An as-a-service approach helps remove limitations from edge deployments. Companies finding value in the data they access outside of their data centres are also trying to figure out how to make the most use of it. With as-a-service, companies can put their infrastructure where they gain the most value and only use the resources they need.
For railroad companies, maintenance is critical to keep trains running. If one train is delayed for repairs, it likely must wait for other trains to finish using the tracks before continuing on its journey, having a cascading effect on profitability. Maintenance has a significant impact on delivery times, customer satisfaction and costs.
Moving to an as-a-service model, a railroad company built trackside edge locations that visually inspect train cars in real-time as they pass by monitoring stations along the tracks. As a result, they reduced 16 hours of inspection time to eight minutes without the train needing to stop.
#3 Pay-for-use resources make utilisation easier to manage
It’s common for companies to have workload variability. For example, some workloads will follow a daily work schedule like virtual desktop infrastructure (VDI), HR systems and identity access and management systems, which are used most during employee working hours. On the other hand, log processing tends to happen at night when employees are offline.
Another variable workload is cyclical utilisation, where systems recognise trends around weekly, monthly or yearly cycles. For example, accounting and sales systems have heavy loads at the end of each month, quarter and fiscal year. These workloads can be highly utilised, straining resources during their critical cycle time.

__Dataset extract__:
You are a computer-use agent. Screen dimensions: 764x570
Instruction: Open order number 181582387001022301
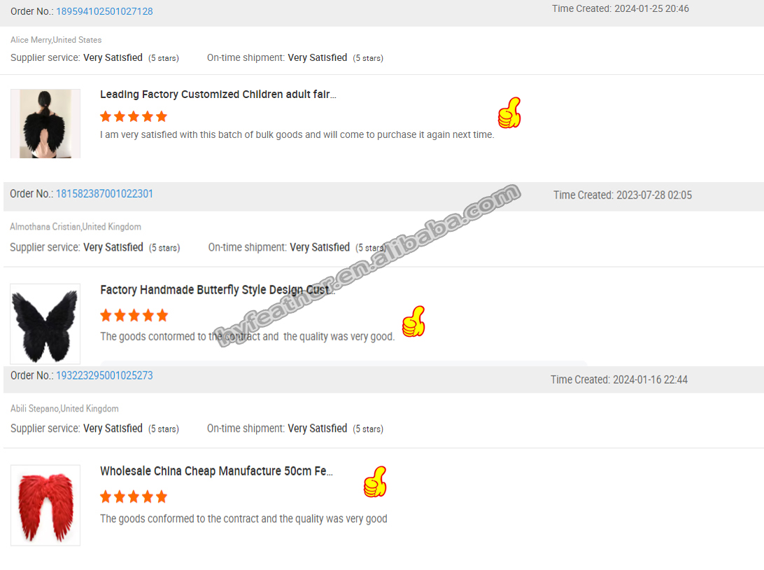(x=104, y=194)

__Study questions__:
A: In the passage on the as-a-service model, how much inspection time did the railroad company cut?
B: Continue the passage on the as-a-service model, starting after its last sentence.
The material is not needed for anything here.

__Expected outputs__:
A: It cut inspection time from 16 hours to eight minutes, without the train needing to stop.

B:
In both cases, average utilisation is often well below ideal. Adopting an as-a-service model and paying only for the resources used makes it more effective to run variable workloads and optimise infrastructure and storage utilisation.
For 98% of business leaders, surveyed by IDG and Dell Technologies, costs for managing and procuring storage don’t currently align with usage, as organisations tend to estimate the volume of storage based on trends in data growth. As-a-service offers the opportunity to more closely align costs with use, taking the guesswork out of planning and the risk of being wrong.
#4 When IT is agile, so is the business
IT teams are no strangers to the ‘do more with less’ game. It can be painful for teams who spend precious resources only to keep systems up and running. Managed services help IT free up resources to innovate and work on new projects that benefit customers, like improving SLAs and increasing SLOs.
In addition, the service provider owns and manages the infrastructure, including the lifecycle management, decommissioning and recycling. This means IT teams don’t need to deal with lifecycle management, and it minimises the environmental impacts.
The ability to map computing resources to projects accurately helps eliminate much of the necessary routine work IT experiences and makes it easier to scale teams. Businesses are increasingly looking at expanding as-a-service adoption to focus on what matters most for their business: delivering business outcomes and value to customers.
It’s safe to say that the as-a-service model is the future of modern enterprise. IT and business leaders are almost unanimous in finding IT procurement and management a source of heartache, even if they use public cloud.
If IT infrastructure is slow to procure or inflexible, then time-to-value for projects is directly impacted. It’s no surprise that one in three CEOs are the one to make the call to move to an as-a-service model in A/NZ organisations, with leaders also recognising that an as-a-service model opens doors to develop new products, achieve digital transformation and be more innovative.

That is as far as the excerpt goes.